As many who worked with him know, Carey was also a creature of habit. Every day he worked from 8am to 8pm (or later), ate the same lunch at his desk (chicken salad sandwich and the soup of the day – anything but the Senate bean soup!), watched the same 6pm national news broadcast (the only time of the day that he was completely unavailable to staff inquiries), and edited piles and piles of documents using the same yellow legal pads and the same specific black pens. Carey also created his own private database and intricate archival system. He had 25 filing cabinets in the Russell attic filled with decades of history, notes, and quotes, all with a detailed index for easy reference.

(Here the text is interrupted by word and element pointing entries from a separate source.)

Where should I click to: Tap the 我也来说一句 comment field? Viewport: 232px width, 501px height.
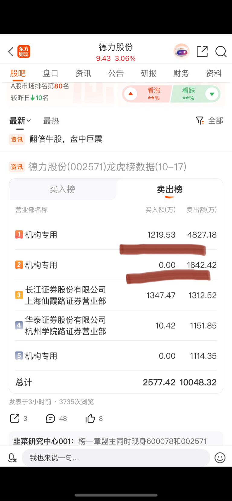pyautogui.click(x=116, y=458)
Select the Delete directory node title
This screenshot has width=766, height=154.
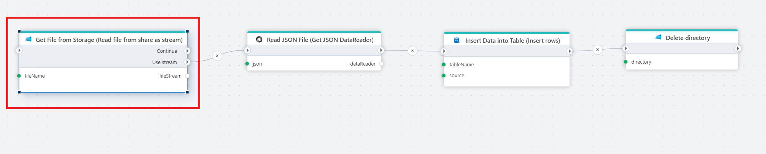pos(688,38)

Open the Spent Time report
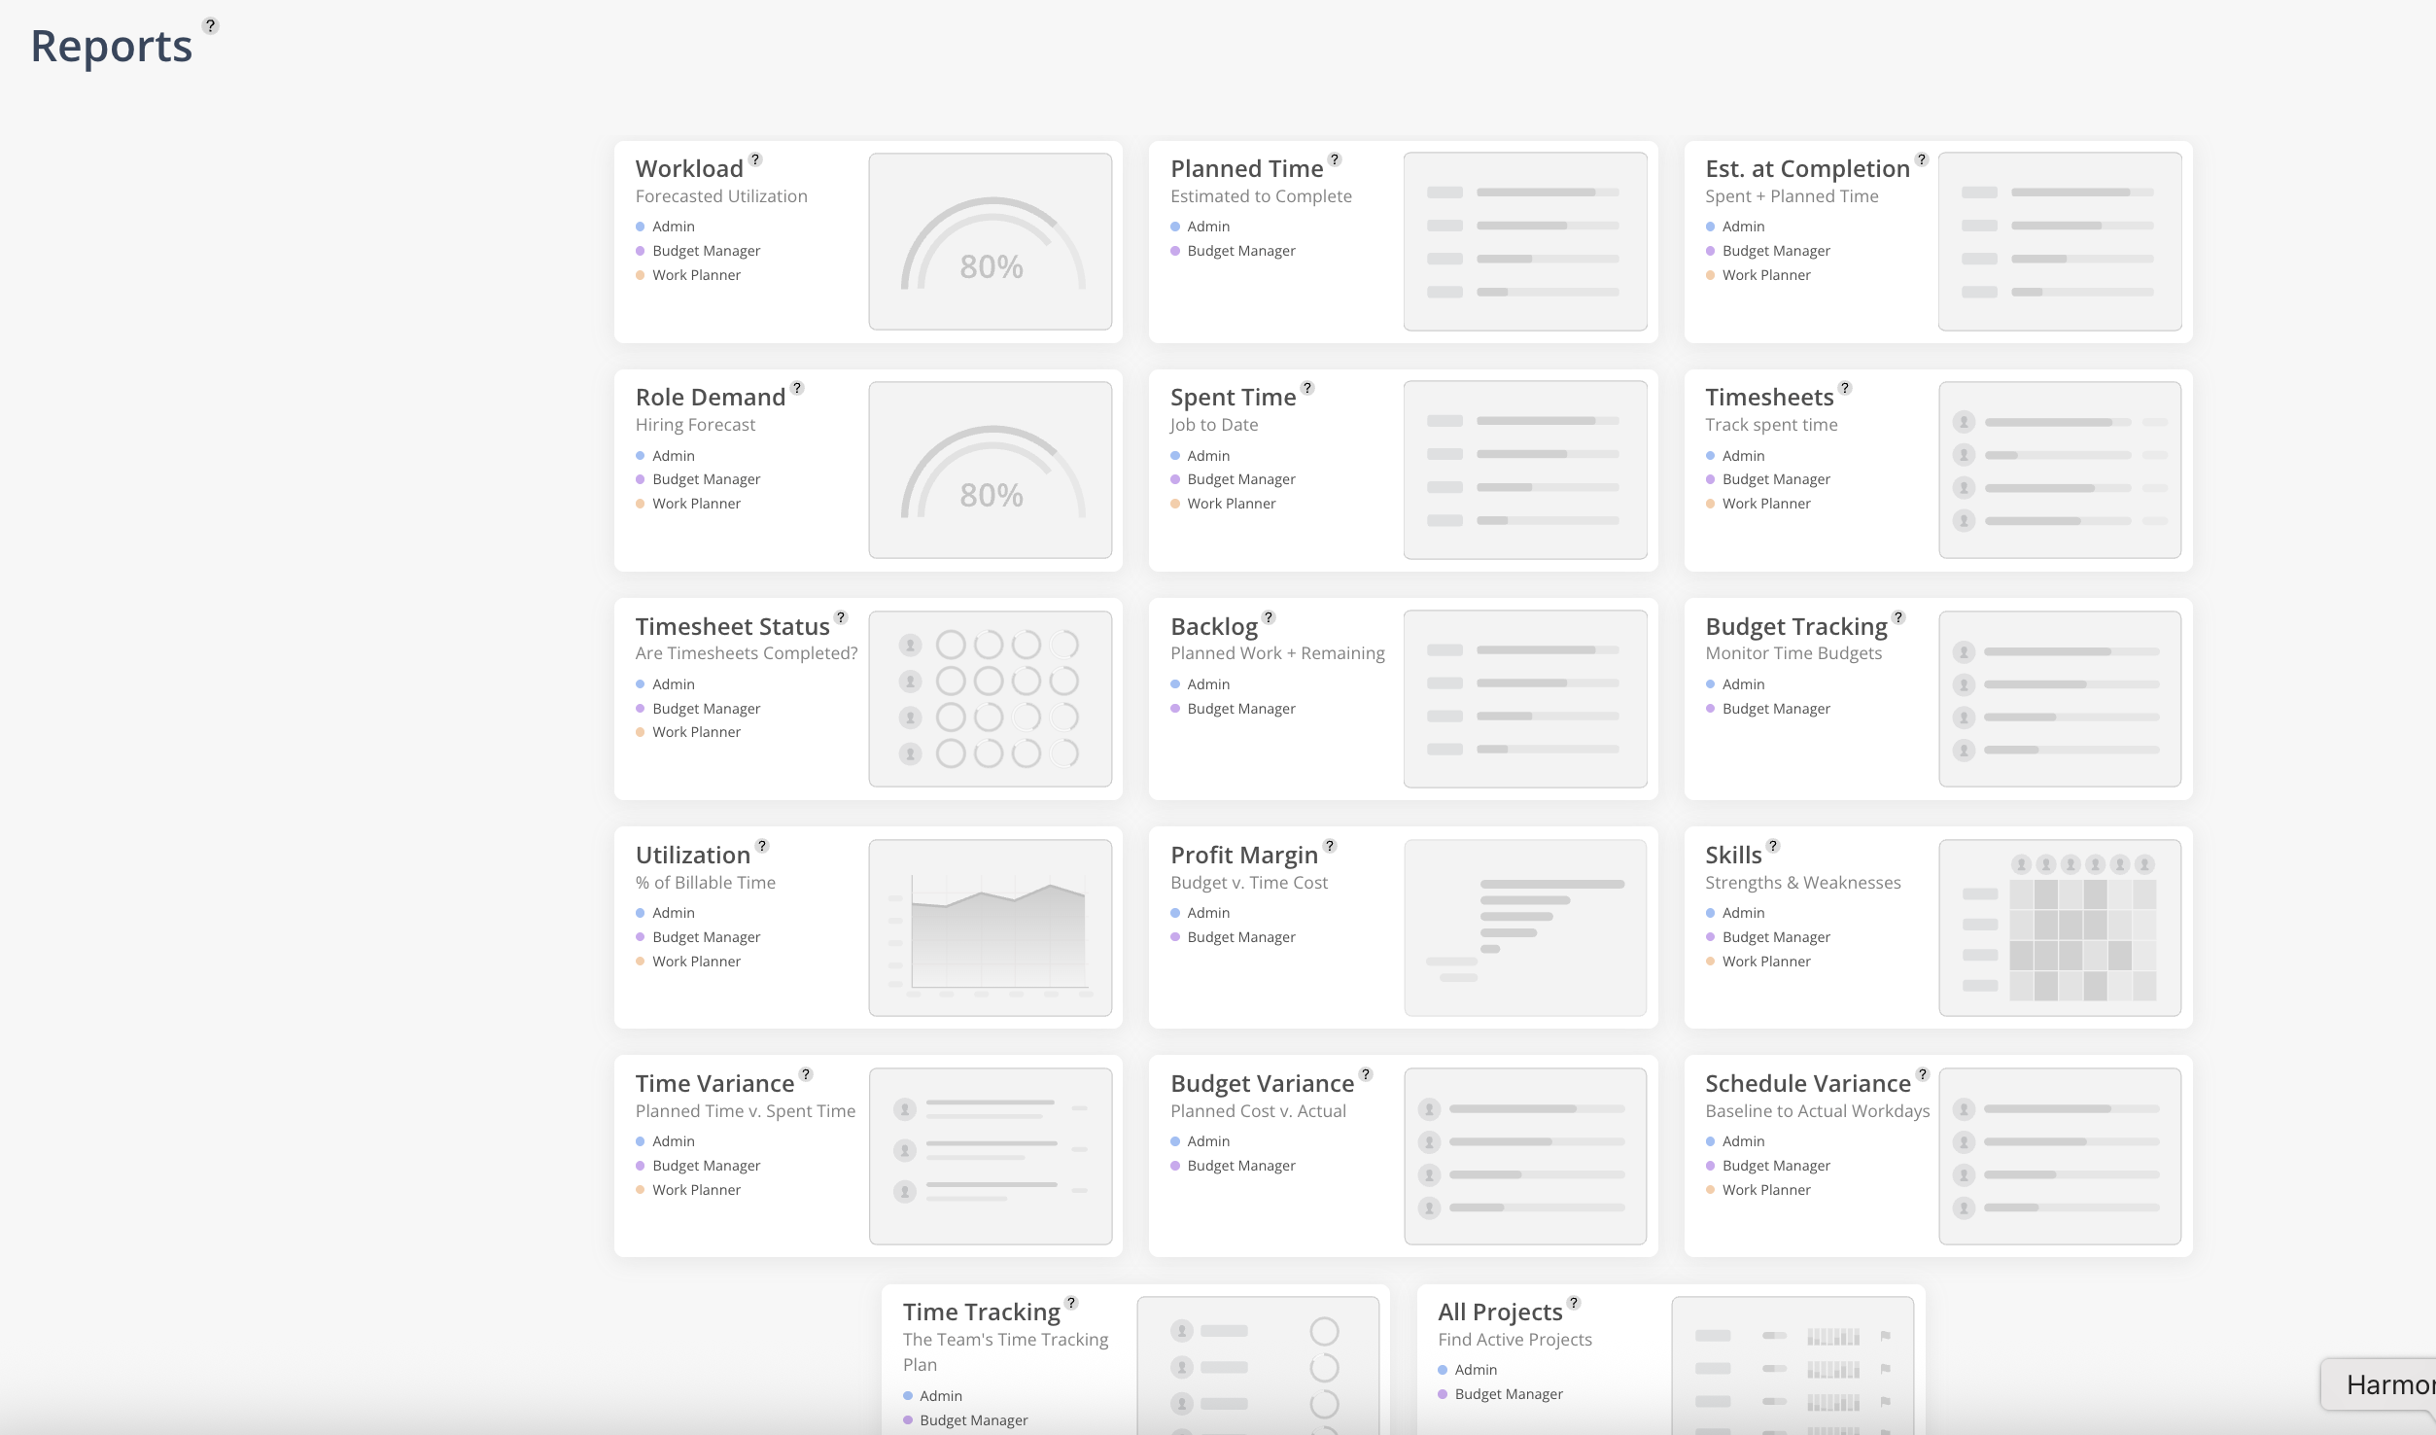point(1233,398)
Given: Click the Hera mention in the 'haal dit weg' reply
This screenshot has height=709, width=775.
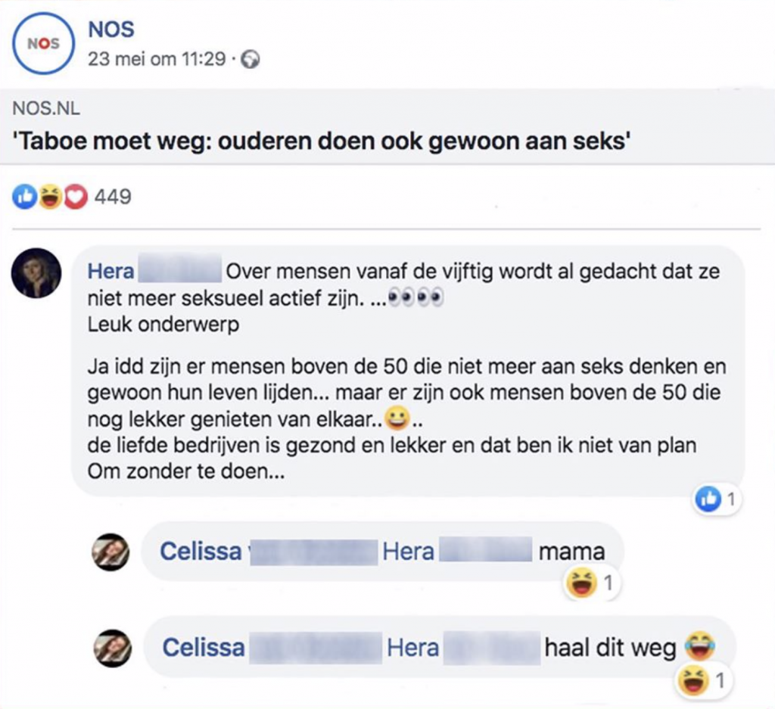Looking at the screenshot, I should click(412, 648).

As his assistant, I got to see it all and I learned so much from him. I learned that you could easily have 30+ drafts of a speech before it was ready. I learned that even the classics could use some copy-editing. He once reworded a direct quote from Moby Dick for one of the Senator’s speeches and when questioned said that Melville needed to be edited. Most importantly, I learned that even when you’re the smartest person in the room, you can also be the most kind, humble, and thoughtful person as well.

Every year, at the infamous office Christmas party, there would be a line of former staffers waiting patiently to speak with Carey. I think many of them were more excited to see him than to see whatever crazy costume the Senator was wearing that year. So many brilliant people who had gone on to impressive jobs off the Hill, just wanting one more chance to chat with the 101st Senator.

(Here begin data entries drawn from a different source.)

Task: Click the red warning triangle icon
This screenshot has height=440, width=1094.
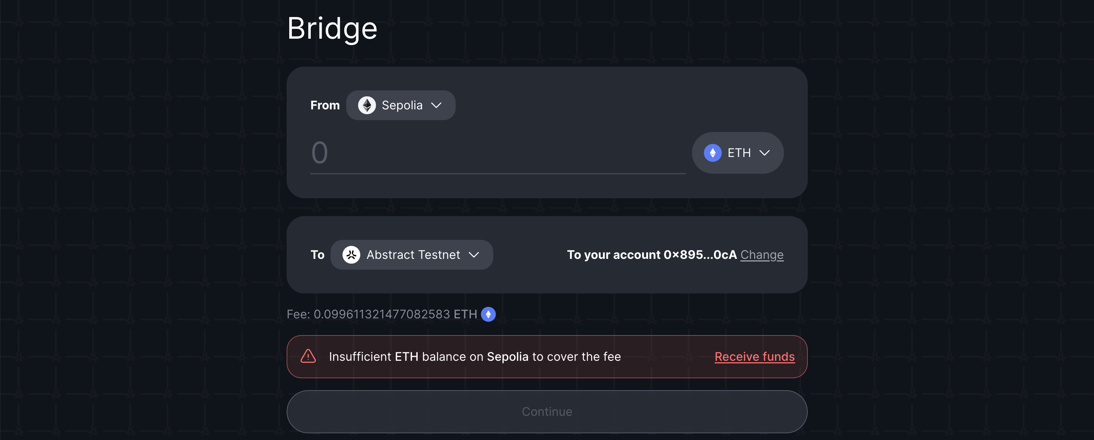Action: click(308, 356)
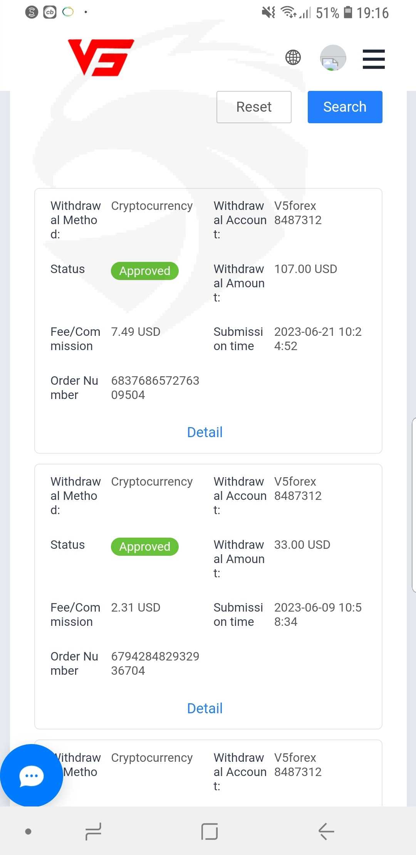Open the hamburger navigation menu

(374, 59)
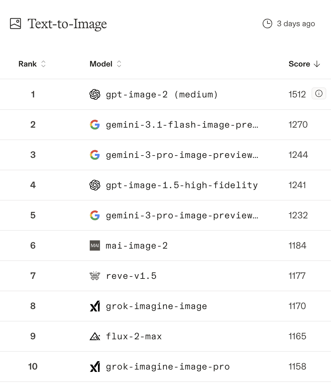Click the clock icon beside 3 days ago
331x385 pixels.
click(267, 24)
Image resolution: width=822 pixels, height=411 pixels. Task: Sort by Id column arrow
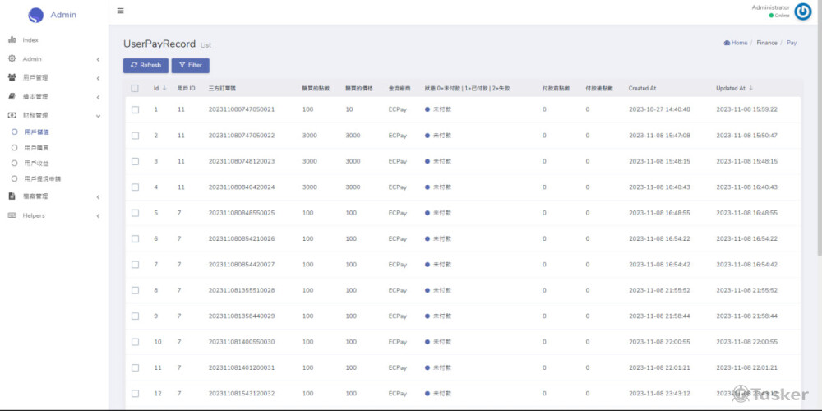tap(164, 88)
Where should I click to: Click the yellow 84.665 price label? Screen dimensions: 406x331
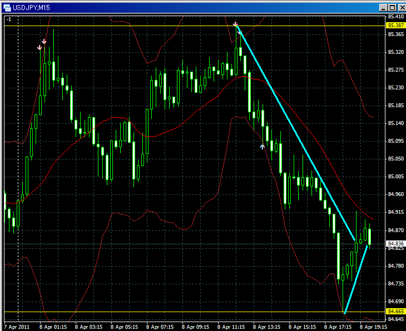395,312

The Washington Post had it right – “no aide did more behind the scenes than Mr. Parker to translate Kennedy’s ideals into legislation, or to support him as he assumed his mantle as the ‘lion of the Senate.’”

We’ll all be forever grateful to his wife Betsy and his daughters, Annie and Catherine, for sharing him with us. I only wish that Carey was around to edit this reflection for me. He would have made it so much better.